ETL, short for Extract - Transform - Load, is the process of integrating business data that come from technically unrelated operational data stores. The target data model is an abstraction of all relevant interrelated business entities. The integration is a precondition for any meaningful inference - the purpose of business intelligence.

As a rule, the processing framework is part of the application arhitecture which includes a sequence of load phases where data are moved from one layer to the next. According to best practices each load phase is implemented as a separate module or job.

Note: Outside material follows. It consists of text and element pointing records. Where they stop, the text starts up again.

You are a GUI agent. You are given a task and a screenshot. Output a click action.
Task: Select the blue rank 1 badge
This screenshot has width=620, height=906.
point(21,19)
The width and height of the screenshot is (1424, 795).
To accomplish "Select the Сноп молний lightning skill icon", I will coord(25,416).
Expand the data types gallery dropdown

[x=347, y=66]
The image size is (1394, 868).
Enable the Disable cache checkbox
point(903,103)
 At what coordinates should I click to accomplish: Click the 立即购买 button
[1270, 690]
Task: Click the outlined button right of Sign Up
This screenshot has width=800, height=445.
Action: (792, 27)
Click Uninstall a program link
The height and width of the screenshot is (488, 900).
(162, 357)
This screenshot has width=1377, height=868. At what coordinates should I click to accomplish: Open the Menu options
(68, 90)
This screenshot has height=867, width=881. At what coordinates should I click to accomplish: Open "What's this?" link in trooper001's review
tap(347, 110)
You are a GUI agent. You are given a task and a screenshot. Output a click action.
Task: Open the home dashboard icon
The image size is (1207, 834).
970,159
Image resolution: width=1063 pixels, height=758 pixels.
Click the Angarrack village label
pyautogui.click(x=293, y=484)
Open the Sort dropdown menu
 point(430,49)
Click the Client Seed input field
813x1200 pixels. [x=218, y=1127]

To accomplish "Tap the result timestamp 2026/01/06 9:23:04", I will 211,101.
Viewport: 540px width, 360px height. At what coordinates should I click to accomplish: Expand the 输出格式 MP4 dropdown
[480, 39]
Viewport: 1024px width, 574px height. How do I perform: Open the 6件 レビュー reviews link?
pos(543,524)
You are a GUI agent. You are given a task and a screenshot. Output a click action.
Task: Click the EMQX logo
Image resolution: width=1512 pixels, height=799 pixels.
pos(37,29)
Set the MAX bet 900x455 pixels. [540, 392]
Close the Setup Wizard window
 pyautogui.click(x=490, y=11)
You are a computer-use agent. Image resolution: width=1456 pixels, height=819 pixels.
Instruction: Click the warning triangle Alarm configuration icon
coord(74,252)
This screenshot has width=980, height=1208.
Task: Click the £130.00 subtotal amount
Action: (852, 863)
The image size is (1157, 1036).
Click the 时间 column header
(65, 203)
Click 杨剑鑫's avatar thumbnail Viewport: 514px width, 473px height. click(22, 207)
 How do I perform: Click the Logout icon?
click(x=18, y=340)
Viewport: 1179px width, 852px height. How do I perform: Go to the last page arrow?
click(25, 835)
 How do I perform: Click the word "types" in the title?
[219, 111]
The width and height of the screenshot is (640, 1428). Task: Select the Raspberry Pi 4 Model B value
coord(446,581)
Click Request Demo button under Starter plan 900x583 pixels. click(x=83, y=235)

In this case the challange was finding balance between fast time-to-market and limited resources: a number of source tables to be loaded - resulting in several hundreds of jobs to be written.

Our contribution

The developer guidelines of the customer prescribes the use of a specific ETL software: IBM DataStage. It is one of the many visual tools for the design, implementation and control of ETL jobs. Using a graphical user interface is in many cases more performant than a command line tool. If the tool offers an object oriented approach then a single class can cover most requirements for an arbitrary number of jobs.

Unfortunately very few ETL tools support object oriented design. The likely reason is the anti-object-oriented design of the SQL - the native language of most databases. The tool at hand does not even have an API for crafting an ETL module. In that case a scripting language can be useful to avoid the horror of repeating a long sequence of mouse operations several hundred times.

Our choice was Jawk - an interpreter / compiler for the AWK programming language implemented in Java. It provides an extensible execution environment around the well-known scripting language. It is also a nice example of free software - thanks to the author and the community.

Jawk was used to decompose a suitable DataStage job template and to generate a whole bunch of different building blocks for subsequent assembly. The generation was controlled via several parameter lists that described essential features of the source. Jawk is not a replacement for the missing API but the unconventional approach helped saving valuable resources.